Press Release
September 4, 2008

ERMITA'S CHAIRMANSHIP OF TECHNICAL GROUP
ON BASELINES BILL QUESTIONED

Minority Leader Aquilino Q. Pimentel, Jr. (PDP-Laban) today asked the Senate committee on foreign relations to reconsider the designation of Executive Secretary Eduardo Ermita as chairman of the technical working group of Congress that will consolidate the various bills delineating the country's archipelagic baselines filed with Congress.

Pimentel said that since the consolidation of bills into one substitute measure is essentially a legislative function, it is inappropriate for an official from the executive branch like Secretary Ermita to head the TWG concerned.

He supported the view of Sen. Antonio Trillanes IV that Ermita's chairmanship of the TWG undermines the independence of Congress and therefore he should be replaced to conform with the basic rule that the research, study and drafting of bills are undertaken under the jurisdiction and control of the Senate committee concerned.

"This is the basic question: Why should an executive official be allowed to handle the running of a technical working group of the committee that tackles the archipelagic baselines of the country?" the minority leader said.

Pimentel asked what factors were considered in choosing Ermita as head of the TWG aside from the fact that he is the chairman of the Commission on Maritime and Ocean Affairs under the Office of the President.

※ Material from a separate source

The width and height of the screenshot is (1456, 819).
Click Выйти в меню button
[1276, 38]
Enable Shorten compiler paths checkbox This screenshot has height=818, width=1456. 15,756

The TWG was formed to resolve the conflicting positions taken by Malacañang and some senators and congressmen in the treatment of the Kalayaan Islands and Scarborough Shoal, which are the subject of territorial dispute between the Philippines and China. The Kalayaan Islands are part of the Spratly Islands in the South China Sea which are also being claimed by Vietnam, Taiwan and Brunei.

The Palace insists on treating the Kalayaan Islands and Scarborough Shoal as a "regime of islands" that should not fall within the archipelagic baselines that will enclose all islands that form part of Philippine territory. This is in contrast to the stand taken by Pimentel, Trillanes and a group of congressmen led by Cebu Rep. Antonio Cuenco that Kalayaan Islands and Scarborough Shoal should fall within the baselines.

Sen. Miriam Defensor-Santiago, chairman of the Senate committee on foreign relations, had originally proposed the creation of a Congressional Commission on National Territory that will conduct authoritative research and study on the scope of the territory of the Philippines in accordance with the United Nations Conference on the Law of the Sea.

But the creation of the congressional commission was opposed by Pimentel on the ground that it would consume a lot of time and delay the passage of the Archipelagic Baselines Bill. Subsequently, Santiago decided to drop her proposal and to revert to the normal practice of a congressional committee holding public hearings and getting the views of experts and officials of state agencies concerned on the bills concerned.